Forum for Science, Industry and Business

Sponsored by:     3M 
Search our Site:

 

Research identifies key weakness in modern computer vision systems

31.07.2018

Computer vision algorithms have come a long way in the past decade. They've been shown to be as good or better than people at tasks like categorizing dog or cat breeds, and they have the remarkable ability to identify specific faces out of a sea of millions.

But research by Brown University scientists shows that computers fail miserably at a class of tasks that even young children have no problem with: determining whether two objects in an image are the same or different. In a paper presented last week at the annual meeting of the Cognitive Science Society, the Brown team sheds light on why computers are so bad at these types of tasks and suggests avenues toward smarter computer vision systems.


Computers are great at categorizing images by the objects found with them, but they're surprisingly bad at figuring out when two objects in a single image are the same or different from each other. New research helps to show why that task is so difficult for modern computer vision algorithms.

Credit: Serre lab / Brown University

"There's a lot of excitement about what computer vision has been able to achieve, and I share a lot of that," said Thomas Serre, associate professor of cognitive, linguistic and psychological sciences at Brown and the paper's senior author. "But we think that by working to understand the limitations of current computer vision systems as we've done here, we can really move toward new, much more advanced systems rather than simply tweaking the systems we already have."

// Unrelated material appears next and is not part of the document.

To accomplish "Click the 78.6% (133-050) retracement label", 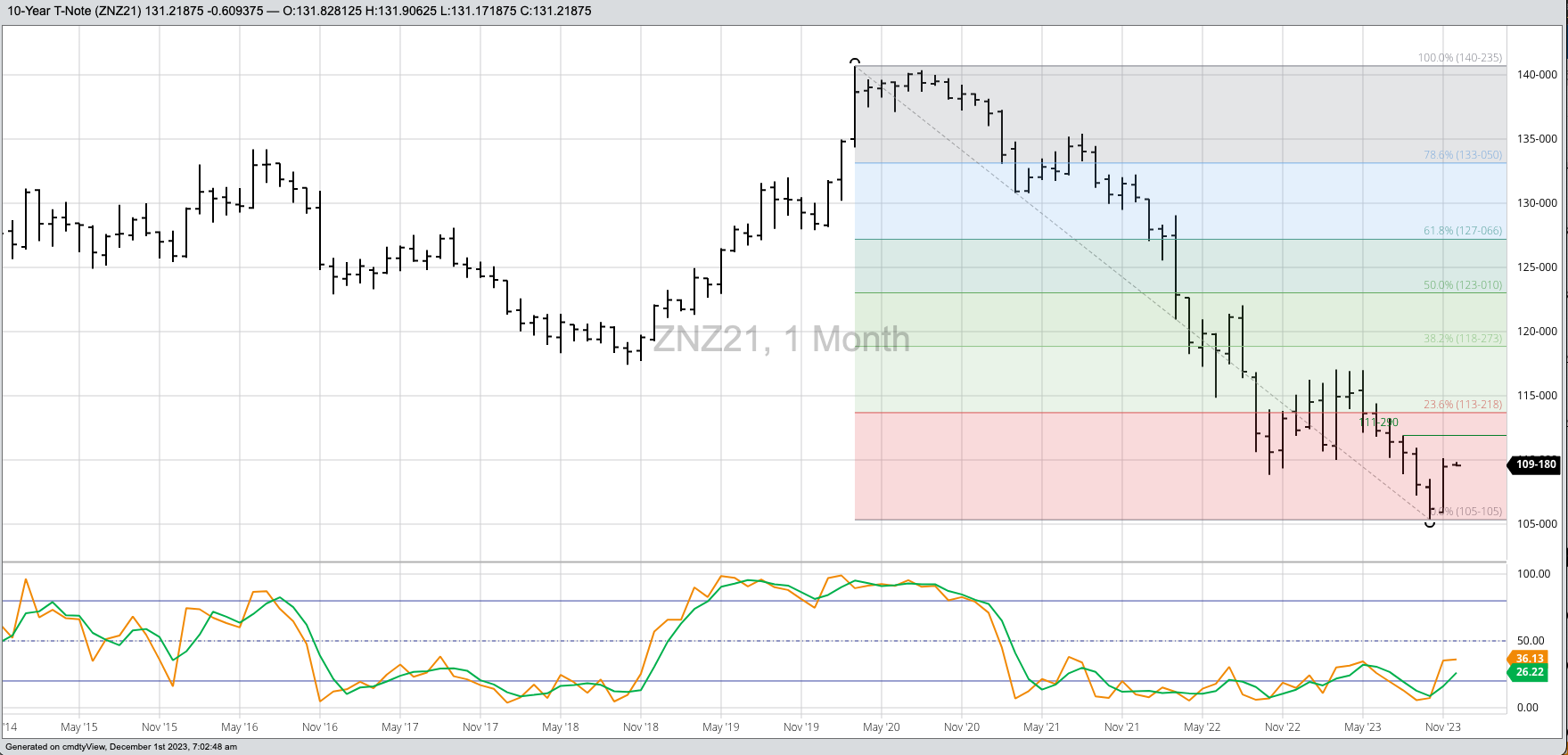I will pyautogui.click(x=1462, y=155).
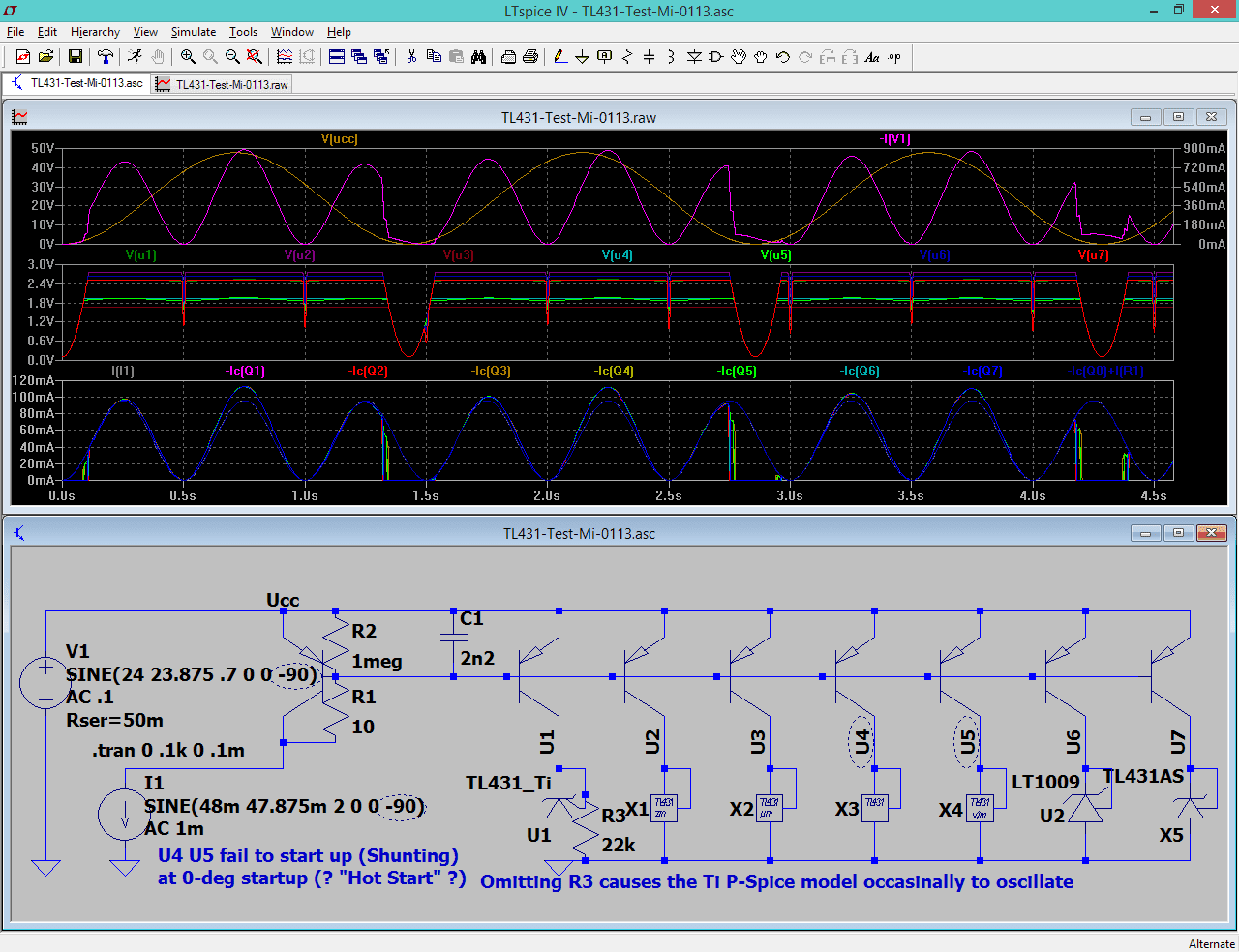1239x952 pixels.
Task: Click the Run simulation icon
Action: [x=135, y=57]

For the study, Serre and his colleagues used state-of-the-art computer vision algorithms to analyze simple black-and-white images containing two or more randomly generated shapes. In some cases the objects were identical; sometimes they were the same but with one object rotated in relation to the other; sometimes the objects were completely different. The computer was asked to identify the same-or-different relationship.

The study showed that, even after hundreds of thousands of training examples, the algorithms were no better than chance at recognizing the appropriate relationship. The question, then, was why these systems are so bad at this task.

Serre and his colleagues had a suspicion that it has something to do with the inability of these computer vision algorithms to individuate objects. When computers look at an image, they can't actually tell where one object in the image stops and the background, or another object, begins. They just see a collection of pixels that have similar patterns to collections of pixels they've learned to associate with certain labels. That works fine for identification or categorization problems, but falls apart when trying to compare two objects.

To show that this was indeed why the algorithms were breaking down, Serre and his team performed experiments that relieved the computer from having to individuate objects on its own. Instead of showing the computer two objects in the same image, the researchers showed the computer the objects one at a time in separate images. The experiments showed that the algorithms had no problem learning same-or-different relationship as long as they didn't have to view the two objects in the same image.

The source of the problem in individuating objects, Serre says, is the architecture of the machine learning systems that power the algorithms. The algorithms use convolutional neural networks -- layers of connected processing units that loosely mimic networks of neurons in the brain. A key difference from the brain is that the artificial networks are exclusively "feed-forward" -- meaning information has a one-way flow through the layers of the network. That's not how the visual system in humans works, according to Serre.

"If you look at the anatomy of our own visual system, you find that there are a lot of recurring connections, where the information goes from a higher visual area to a lower visual area and back through," Serre said.

While it's not clear exactly what those feedbacks do, Serre says, it's likely that they have something to do with our ability to pay attention to certain parts of our visual field and make mental representations of objects in our minds.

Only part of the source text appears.